Kathmandu, October 27
Commercial banks have started taking caution to sanction big loans and are floating only small loans along with the rising stress of low deposit growth and accelerated credit expansion in the first quarter of this fiscal year.
According to Nepal Bankers’ Association, class ‘A’ banks have floated credit worth Rs 125 billion against deposit collection of Rs 44 billion in the review period. “We were unable to expand credit in the first quarter from the cushion of the last fiscal-end,” said Bhuvan Kumar Dahal, CEO of Sanima Bank. “While coming to the end of the first quarter banks were in a tight position in terms of credit to core capital plus deposit (CCD) ratio.”

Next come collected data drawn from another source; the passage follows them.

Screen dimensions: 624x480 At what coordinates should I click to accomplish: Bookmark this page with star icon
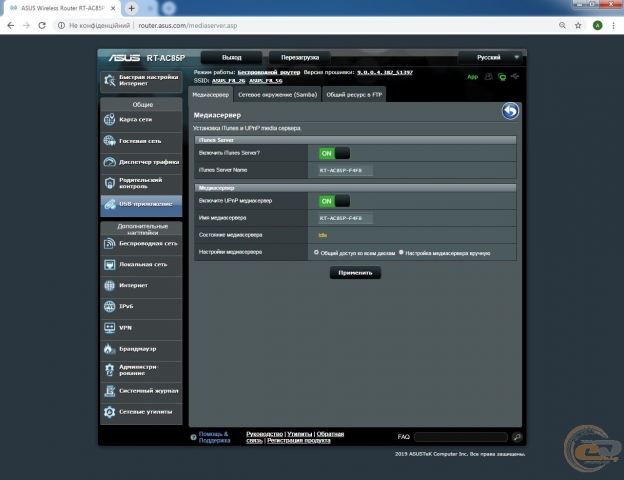[579, 26]
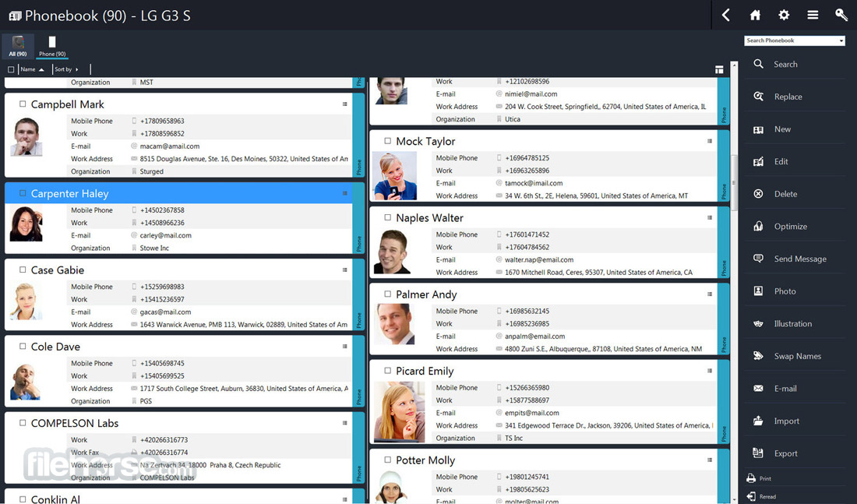The height and width of the screenshot is (504, 857).
Task: Open Case Gabie contact options menu
Action: coord(345,270)
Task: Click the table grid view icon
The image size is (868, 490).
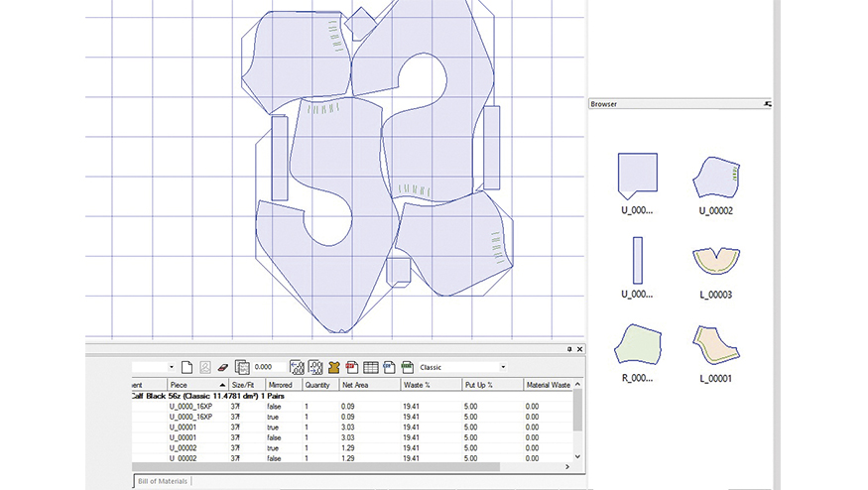Action: tap(370, 367)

The total loan portfolio of commercial banks reached Rs 2,182 billion whereas local currency deposit (only local currency deposit is counted in CCD) size stood at Rs 2,433 billion in the review period. Core capital of the commercial banks stands at Rs 380 billion. In this regard, average CCD of the banks stands at 77.6 per cent. As per the regulatory provision, banks can float loans of up to 80 per cent of the sum of deposit and core capital.

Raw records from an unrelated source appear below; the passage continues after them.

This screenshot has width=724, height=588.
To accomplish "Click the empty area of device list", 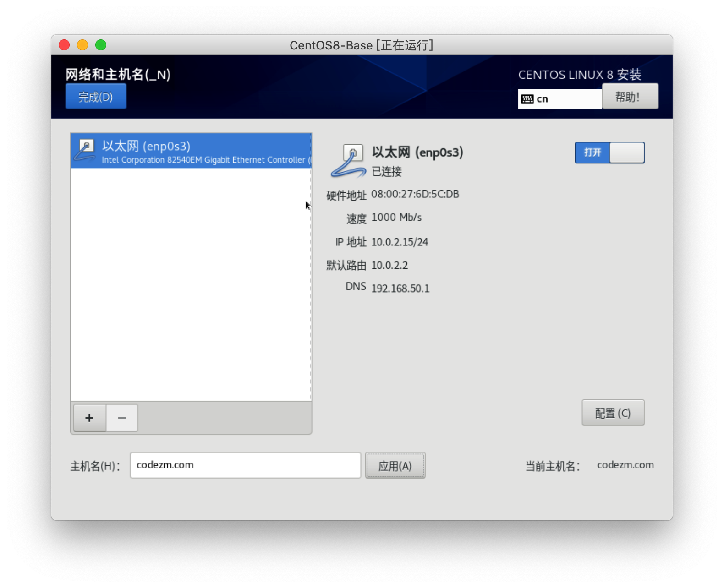I will pos(191,284).
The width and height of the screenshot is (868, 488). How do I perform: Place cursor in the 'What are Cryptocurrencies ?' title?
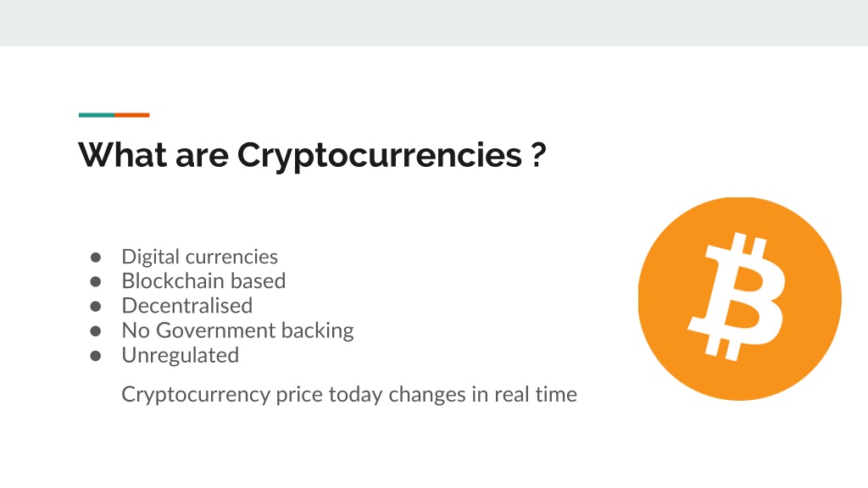click(x=312, y=155)
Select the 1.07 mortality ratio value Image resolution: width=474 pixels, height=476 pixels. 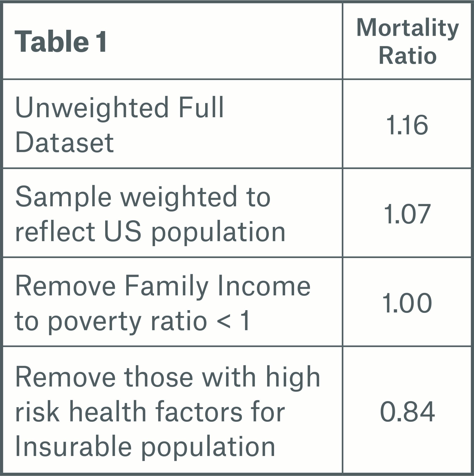(408, 214)
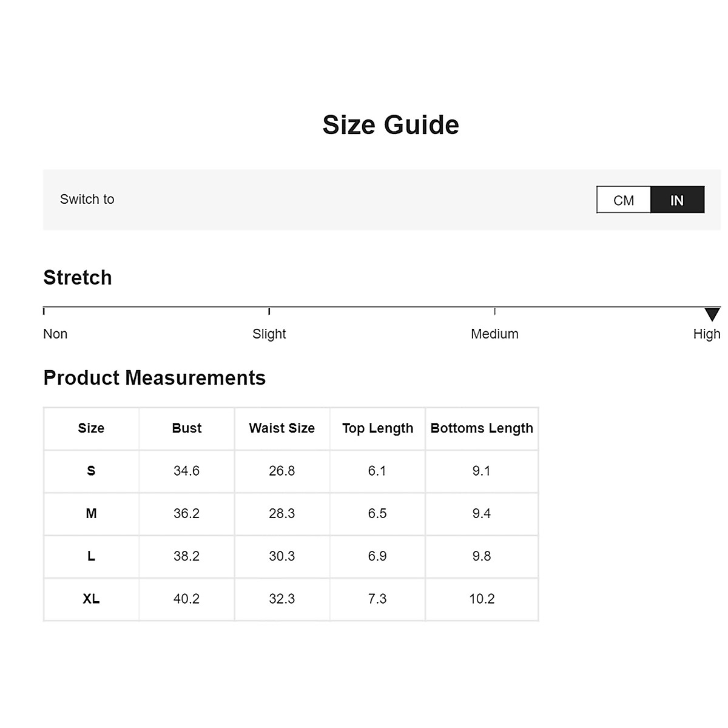Click the Bottoms Length column header
This screenshot has height=728, width=728.
tap(482, 428)
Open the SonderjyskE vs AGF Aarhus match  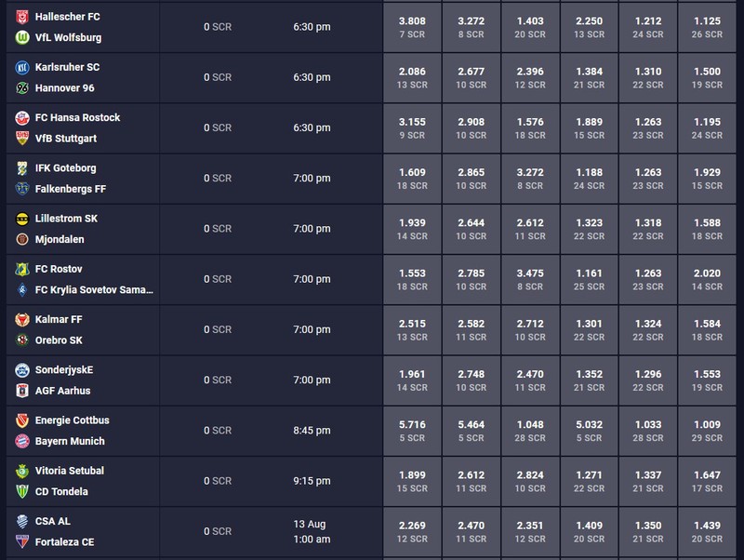(83, 380)
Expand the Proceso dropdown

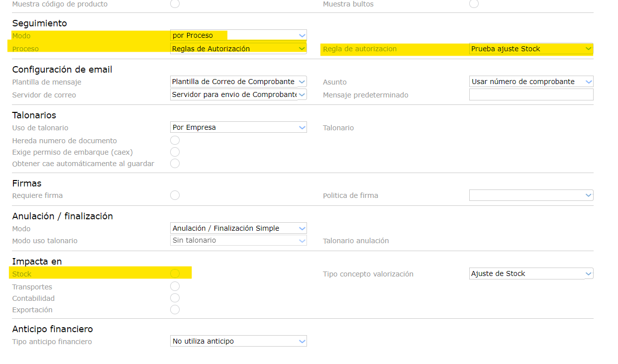point(238,48)
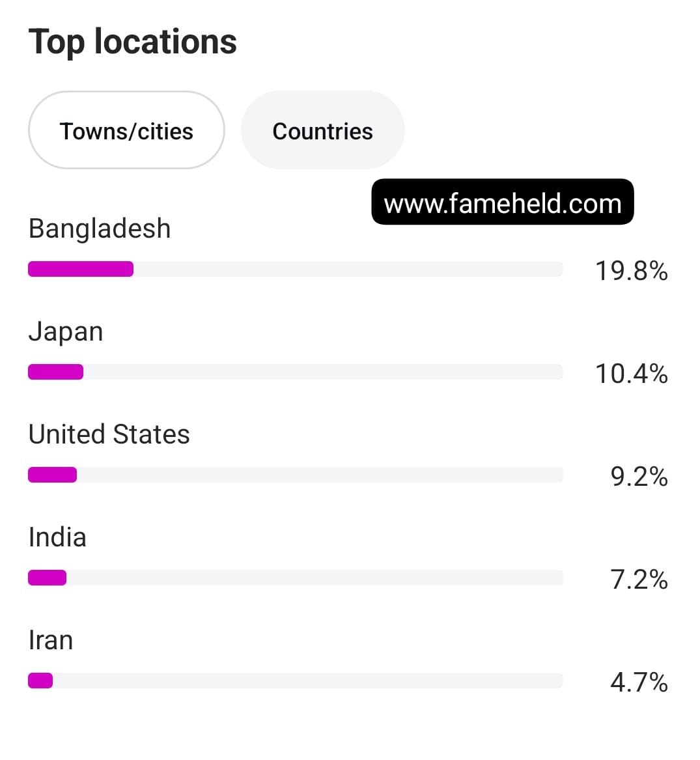Select the Countries tab
Viewport: 700px width, 760px height.
pyautogui.click(x=323, y=130)
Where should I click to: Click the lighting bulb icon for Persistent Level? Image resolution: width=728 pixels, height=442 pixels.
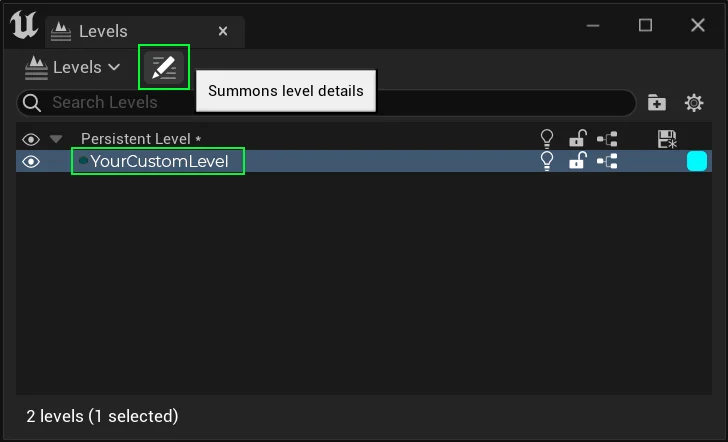[547, 139]
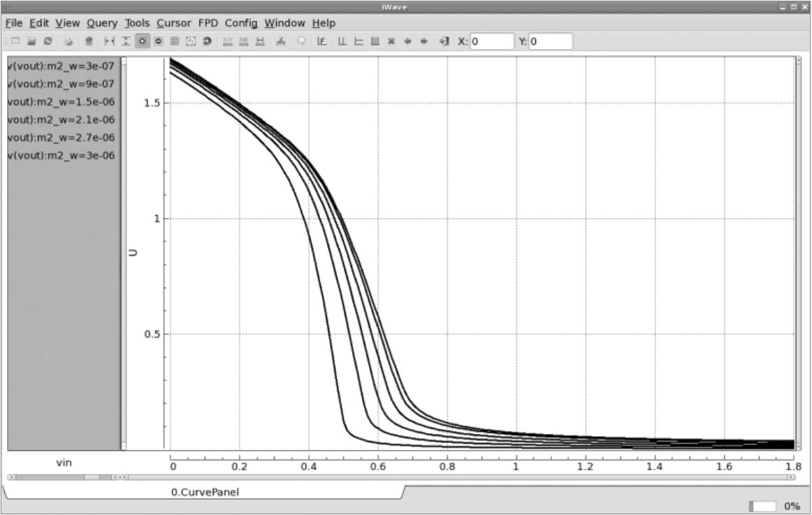This screenshot has height=515, width=812.
Task: Click the new blank panel icon
Action: pyautogui.click(x=15, y=41)
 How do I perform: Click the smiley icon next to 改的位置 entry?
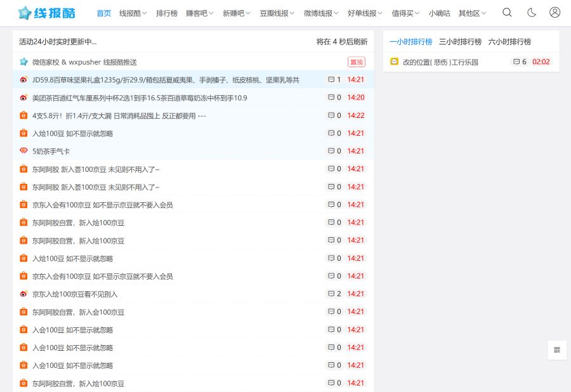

“The capacity of the banks to extend loans is saturating as they are almost close to the optimum level of the regulatory ceiling,” explained Anil Keshary Shah, CEO of Nabil Bank. Except for the government-owned Rastriya Banijya Bank, almost all other banks have a very limited cushion for the regulatory threshold of CCD.
Dahal of Sanima Bank, has said that the long-term deposit renewal is low and as a result banks have started taking caution to sanction big loans of above Rs 50 million. They are only floating loans worth Rs 10 million to Rs 50 million that were already committed and are urging borrowers to defer the schedule so that banks do not have to disburse the loans promptly. Dahal, however, said that eyeing the cushion to meet the regulatory threshold of CCD, banks are floating small loans that are below Rs 10 million.
He further said that he doubts if some banks are actually sticking to the deposit rate that was agreed upon among bankers a month back after some banks started offering high rate triggering unhealthy competition in deposit rates.
Commercial banks had decided to keep fixed deposit rate at 10 per cent and 10.5 per cent for institutional depositors and individuals, respectively, on October 11. The new threshold for interest rate on fixed deposit is 0.5 percentage point lower than the rate on fixed deposit schemes agreed between NBA members last fiscal. Similarly, they agreed to keep the call deposit rate at five to seven per cent because banks cannot offer more rate on call deposits than general savings deposit as per the central bank’s rule.
Dahal explained that the government’s slow capital expenses is the major reason behind the situation of credit crunch. The deposit starved banks have been looking for every alternative way to collect deposits without manipulating the financial market through unhealthy competition in deposit rates, which reportedly distorts the market due to rampant transfer of funds from one bank to another bank and thus triggers the lending rate.
Nepal Rastra Bank initially had asked the banks to submit their credit and deposit mobilisation plan in the beginning of this fiscal. However, lack of supervisory capacity of the central bank has led to banks facing the same problem that the country’s banking fraternity has been witnessing since long, that is, credit crunch since the last one-and-a-half years due to huge imbalance in deposit collection and credit mobilisation.
A version of this article appears in print on October 28, 2018 of The Himalayan Times.